--- RECORDS ---
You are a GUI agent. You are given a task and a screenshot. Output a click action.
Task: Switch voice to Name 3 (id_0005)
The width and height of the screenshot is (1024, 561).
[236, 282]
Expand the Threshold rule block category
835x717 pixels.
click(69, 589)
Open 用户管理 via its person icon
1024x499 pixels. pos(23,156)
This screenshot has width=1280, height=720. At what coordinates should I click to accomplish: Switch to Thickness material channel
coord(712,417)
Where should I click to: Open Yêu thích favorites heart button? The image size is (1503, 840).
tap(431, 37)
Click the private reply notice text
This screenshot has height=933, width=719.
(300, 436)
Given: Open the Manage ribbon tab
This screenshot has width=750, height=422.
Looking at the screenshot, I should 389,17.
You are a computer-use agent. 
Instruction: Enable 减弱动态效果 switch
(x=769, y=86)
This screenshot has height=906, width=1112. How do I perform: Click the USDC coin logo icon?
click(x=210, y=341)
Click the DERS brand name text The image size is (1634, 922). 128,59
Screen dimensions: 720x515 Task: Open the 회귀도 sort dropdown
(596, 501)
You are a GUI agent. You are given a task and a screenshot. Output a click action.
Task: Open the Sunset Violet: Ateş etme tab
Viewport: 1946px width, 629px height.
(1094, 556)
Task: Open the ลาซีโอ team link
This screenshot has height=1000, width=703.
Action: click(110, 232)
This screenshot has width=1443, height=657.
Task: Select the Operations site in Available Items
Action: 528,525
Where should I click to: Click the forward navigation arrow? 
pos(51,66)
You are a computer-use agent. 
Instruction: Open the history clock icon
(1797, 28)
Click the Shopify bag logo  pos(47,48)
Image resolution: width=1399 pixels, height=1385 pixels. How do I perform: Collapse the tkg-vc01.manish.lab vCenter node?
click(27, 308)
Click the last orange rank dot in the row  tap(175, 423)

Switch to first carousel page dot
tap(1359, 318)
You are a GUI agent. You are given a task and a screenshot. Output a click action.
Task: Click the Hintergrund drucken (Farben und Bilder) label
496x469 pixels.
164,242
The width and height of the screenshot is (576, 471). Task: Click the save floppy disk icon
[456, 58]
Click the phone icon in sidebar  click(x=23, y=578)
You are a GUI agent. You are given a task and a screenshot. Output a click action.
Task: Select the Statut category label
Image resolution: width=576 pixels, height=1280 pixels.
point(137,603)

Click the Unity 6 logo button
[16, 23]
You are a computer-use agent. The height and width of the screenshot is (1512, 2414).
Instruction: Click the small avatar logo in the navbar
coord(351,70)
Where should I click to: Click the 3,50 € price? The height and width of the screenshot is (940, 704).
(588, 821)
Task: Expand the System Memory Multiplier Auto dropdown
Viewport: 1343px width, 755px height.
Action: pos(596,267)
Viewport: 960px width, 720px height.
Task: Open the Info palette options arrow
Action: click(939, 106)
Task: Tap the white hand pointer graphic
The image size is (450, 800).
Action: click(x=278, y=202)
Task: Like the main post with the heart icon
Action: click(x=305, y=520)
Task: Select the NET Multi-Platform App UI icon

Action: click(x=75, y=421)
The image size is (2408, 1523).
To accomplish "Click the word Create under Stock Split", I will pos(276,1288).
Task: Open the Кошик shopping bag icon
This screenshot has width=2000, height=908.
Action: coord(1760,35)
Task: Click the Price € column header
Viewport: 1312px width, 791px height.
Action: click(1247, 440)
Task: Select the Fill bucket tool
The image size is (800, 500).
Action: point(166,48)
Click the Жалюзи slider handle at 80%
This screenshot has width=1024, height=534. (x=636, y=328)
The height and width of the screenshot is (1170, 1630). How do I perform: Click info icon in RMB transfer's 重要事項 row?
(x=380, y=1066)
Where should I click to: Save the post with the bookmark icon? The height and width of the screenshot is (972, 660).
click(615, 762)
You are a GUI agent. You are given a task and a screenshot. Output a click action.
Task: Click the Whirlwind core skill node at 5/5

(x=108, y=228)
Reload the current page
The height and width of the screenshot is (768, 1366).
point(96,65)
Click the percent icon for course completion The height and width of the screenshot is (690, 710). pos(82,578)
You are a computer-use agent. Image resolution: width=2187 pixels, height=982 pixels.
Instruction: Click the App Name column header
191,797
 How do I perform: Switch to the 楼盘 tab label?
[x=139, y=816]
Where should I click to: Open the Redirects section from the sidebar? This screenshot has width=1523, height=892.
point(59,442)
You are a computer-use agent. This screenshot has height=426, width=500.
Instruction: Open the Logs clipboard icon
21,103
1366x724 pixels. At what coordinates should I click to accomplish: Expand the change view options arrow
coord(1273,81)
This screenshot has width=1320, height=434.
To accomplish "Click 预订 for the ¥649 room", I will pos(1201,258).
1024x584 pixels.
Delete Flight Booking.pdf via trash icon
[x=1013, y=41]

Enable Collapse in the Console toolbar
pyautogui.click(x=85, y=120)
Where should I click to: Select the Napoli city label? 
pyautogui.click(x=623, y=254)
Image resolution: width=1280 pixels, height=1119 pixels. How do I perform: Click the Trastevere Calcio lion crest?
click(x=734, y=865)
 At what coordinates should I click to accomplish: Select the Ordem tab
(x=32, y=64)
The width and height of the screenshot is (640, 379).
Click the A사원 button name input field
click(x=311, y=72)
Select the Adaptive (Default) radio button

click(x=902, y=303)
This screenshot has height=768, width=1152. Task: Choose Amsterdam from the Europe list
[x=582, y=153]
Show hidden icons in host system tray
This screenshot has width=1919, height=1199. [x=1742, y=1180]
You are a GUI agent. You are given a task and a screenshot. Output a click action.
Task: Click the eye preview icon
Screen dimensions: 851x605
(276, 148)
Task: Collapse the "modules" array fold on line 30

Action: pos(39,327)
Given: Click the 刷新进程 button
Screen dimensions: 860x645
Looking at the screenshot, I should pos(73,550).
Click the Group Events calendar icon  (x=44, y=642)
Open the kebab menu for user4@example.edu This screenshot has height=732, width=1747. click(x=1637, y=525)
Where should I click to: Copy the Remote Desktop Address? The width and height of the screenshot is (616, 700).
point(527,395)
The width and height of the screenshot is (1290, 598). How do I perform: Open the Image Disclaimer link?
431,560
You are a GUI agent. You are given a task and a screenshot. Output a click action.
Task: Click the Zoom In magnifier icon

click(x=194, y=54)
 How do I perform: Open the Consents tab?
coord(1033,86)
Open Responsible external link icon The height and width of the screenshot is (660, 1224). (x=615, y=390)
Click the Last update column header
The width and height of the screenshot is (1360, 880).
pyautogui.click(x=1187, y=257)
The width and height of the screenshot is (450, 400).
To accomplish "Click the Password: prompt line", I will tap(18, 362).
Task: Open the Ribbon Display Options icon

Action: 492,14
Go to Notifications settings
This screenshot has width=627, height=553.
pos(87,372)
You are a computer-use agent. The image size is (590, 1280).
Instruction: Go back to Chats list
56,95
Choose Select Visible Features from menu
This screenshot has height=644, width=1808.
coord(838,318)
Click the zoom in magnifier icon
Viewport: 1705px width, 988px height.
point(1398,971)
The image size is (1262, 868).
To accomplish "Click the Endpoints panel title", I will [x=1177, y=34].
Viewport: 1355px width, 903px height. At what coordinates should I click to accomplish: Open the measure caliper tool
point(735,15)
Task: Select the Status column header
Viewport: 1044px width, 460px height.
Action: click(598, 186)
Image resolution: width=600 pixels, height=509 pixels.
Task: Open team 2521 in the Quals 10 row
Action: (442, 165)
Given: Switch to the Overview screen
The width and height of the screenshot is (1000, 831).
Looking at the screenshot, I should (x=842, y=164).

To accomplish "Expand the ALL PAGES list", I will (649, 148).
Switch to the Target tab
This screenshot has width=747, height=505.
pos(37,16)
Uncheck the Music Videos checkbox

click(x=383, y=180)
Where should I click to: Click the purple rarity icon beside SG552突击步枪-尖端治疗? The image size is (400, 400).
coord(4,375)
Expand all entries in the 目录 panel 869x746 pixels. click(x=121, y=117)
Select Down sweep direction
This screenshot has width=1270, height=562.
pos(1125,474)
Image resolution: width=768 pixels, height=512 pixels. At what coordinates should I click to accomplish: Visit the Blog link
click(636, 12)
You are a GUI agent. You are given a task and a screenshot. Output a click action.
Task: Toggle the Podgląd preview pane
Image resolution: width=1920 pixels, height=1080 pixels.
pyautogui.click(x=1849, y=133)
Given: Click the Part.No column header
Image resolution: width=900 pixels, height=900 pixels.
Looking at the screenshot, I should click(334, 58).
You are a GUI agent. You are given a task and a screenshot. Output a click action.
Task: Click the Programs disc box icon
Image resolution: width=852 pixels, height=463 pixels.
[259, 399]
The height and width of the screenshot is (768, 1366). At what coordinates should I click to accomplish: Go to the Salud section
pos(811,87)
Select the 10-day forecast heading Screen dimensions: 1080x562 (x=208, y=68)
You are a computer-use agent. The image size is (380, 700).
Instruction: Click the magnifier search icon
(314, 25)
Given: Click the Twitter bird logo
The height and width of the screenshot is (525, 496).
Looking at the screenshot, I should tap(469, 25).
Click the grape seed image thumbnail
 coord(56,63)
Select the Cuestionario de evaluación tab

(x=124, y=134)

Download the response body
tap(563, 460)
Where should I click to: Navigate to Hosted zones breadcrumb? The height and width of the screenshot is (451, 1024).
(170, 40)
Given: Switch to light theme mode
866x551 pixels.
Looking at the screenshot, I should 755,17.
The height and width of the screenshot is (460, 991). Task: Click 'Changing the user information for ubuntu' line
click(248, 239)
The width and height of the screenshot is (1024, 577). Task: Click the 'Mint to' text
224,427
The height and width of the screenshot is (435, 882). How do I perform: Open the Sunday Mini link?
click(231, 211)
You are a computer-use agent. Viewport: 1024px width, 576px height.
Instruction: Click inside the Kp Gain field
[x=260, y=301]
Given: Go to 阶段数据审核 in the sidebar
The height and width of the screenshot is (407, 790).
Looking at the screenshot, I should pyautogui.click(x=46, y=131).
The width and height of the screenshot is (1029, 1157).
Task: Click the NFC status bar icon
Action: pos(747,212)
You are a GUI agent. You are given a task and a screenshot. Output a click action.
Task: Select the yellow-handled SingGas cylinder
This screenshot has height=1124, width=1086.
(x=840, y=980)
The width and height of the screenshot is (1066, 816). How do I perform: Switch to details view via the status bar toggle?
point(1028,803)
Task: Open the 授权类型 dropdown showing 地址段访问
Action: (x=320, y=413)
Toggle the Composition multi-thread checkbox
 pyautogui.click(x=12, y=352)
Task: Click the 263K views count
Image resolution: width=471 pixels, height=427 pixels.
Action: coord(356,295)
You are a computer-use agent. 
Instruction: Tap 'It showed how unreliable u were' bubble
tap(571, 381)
---
*WHAT NEEDS TO BE DONE*
When you reach the line with "The image size is (1262, 868)." in the records above, start writing out lines exactly, and stop once the line with "Task: Select the Status column header" has been written; include nothing else.

*TASK RESULT*
The image size is (1262, 868).
To accomplish "Click the Endpoints panel title", I will [x=1177, y=34].
Viewport: 1355px width, 903px height. At what coordinates should I click to accomplish: Open the measure caliper tool
point(735,15)
Task: Select the Status column header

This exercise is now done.